What to work on: Could you transcribe the entries below exactly, starting at the line that contains "Given: Click the LUZ DE AVISO question bubble" and stopping at the last line, without any pictures?

[Extracted data entries]
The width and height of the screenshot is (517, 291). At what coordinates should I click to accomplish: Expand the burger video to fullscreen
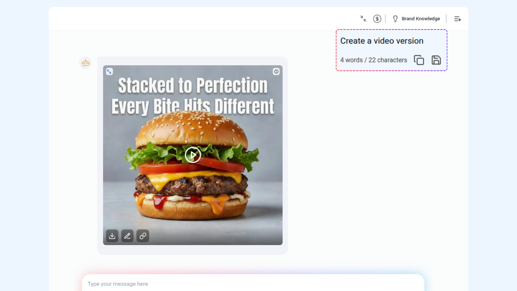[109, 71]
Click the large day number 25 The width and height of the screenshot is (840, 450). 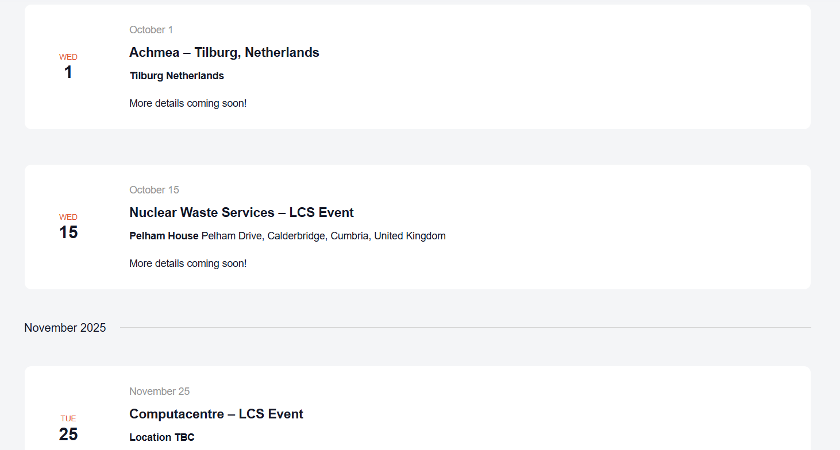click(68, 434)
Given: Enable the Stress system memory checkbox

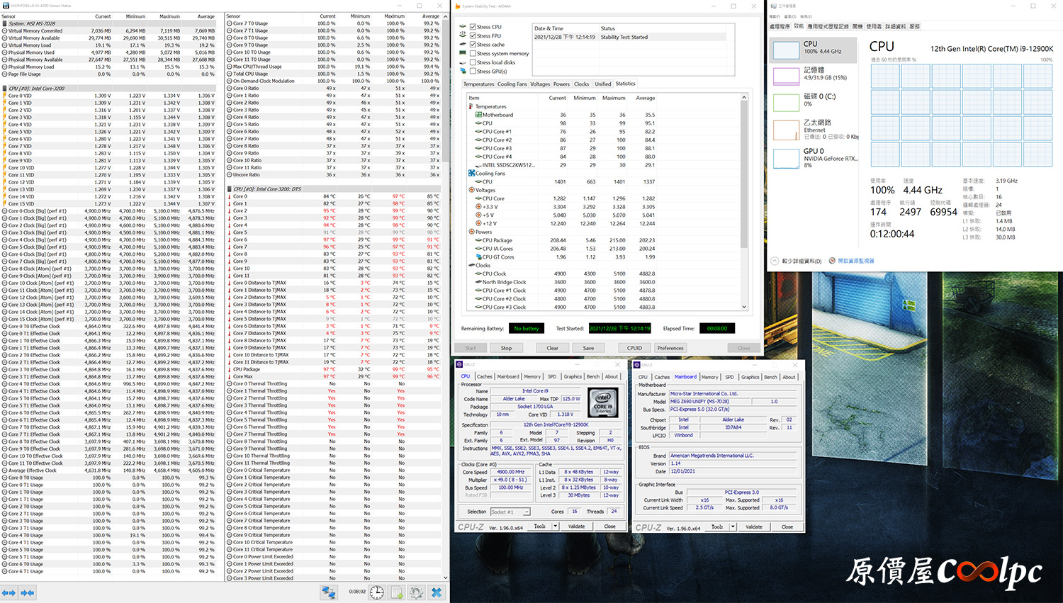Looking at the screenshot, I should (473, 53).
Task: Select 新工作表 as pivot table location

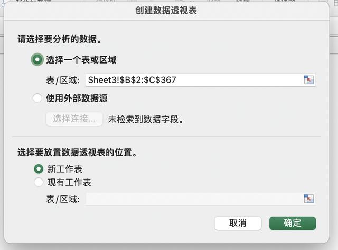Action: [x=39, y=169]
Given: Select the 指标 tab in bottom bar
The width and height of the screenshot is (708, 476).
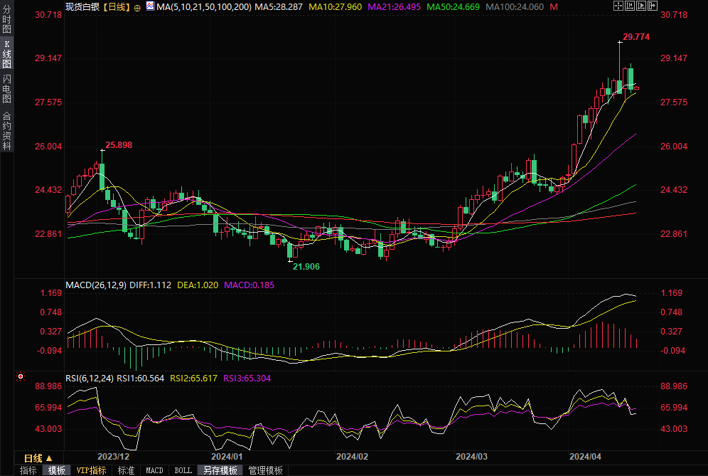Looking at the screenshot, I should coord(28,470).
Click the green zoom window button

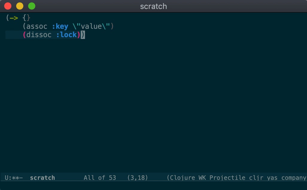31,6
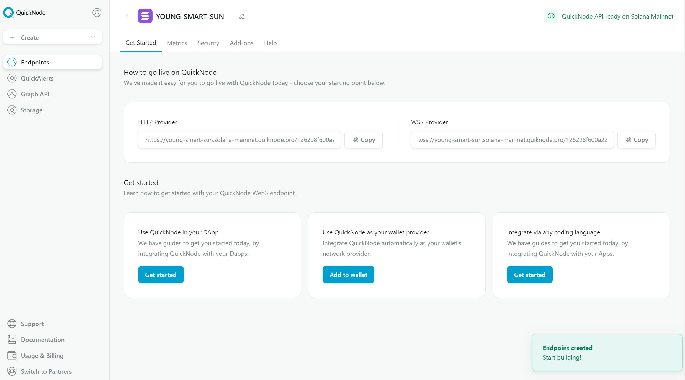The width and height of the screenshot is (685, 380).
Task: Copy the HTTP Provider endpoint URL
Action: click(x=364, y=139)
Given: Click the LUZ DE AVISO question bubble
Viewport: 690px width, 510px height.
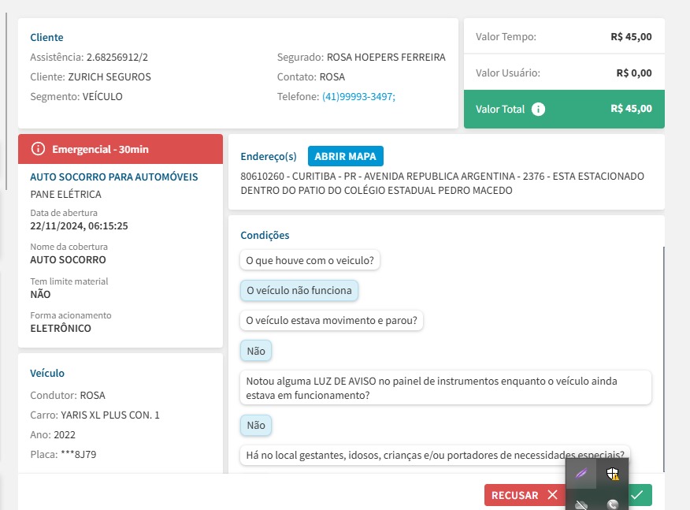Looking at the screenshot, I should tap(445, 388).
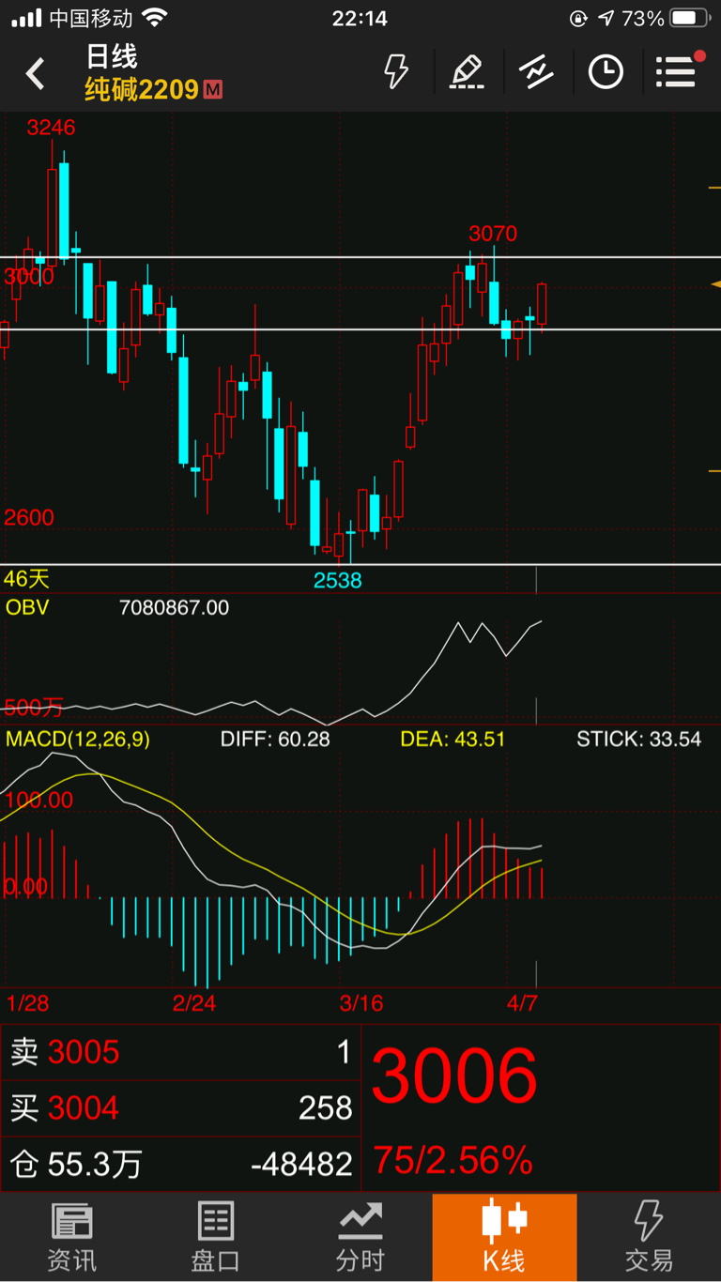Tap the latest price 3006 panel
Viewport: 721px width, 1282px height.
(x=541, y=1108)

Answer to this problem:
Given: Click the LUZ DE AVISO question bubble
Viewport: 690px width, 510px height.
Looking at the screenshot, I should tap(445, 388).
Tap the latest price 3006 panel
Viewport: 721px width, 1282px height.
(x=541, y=1108)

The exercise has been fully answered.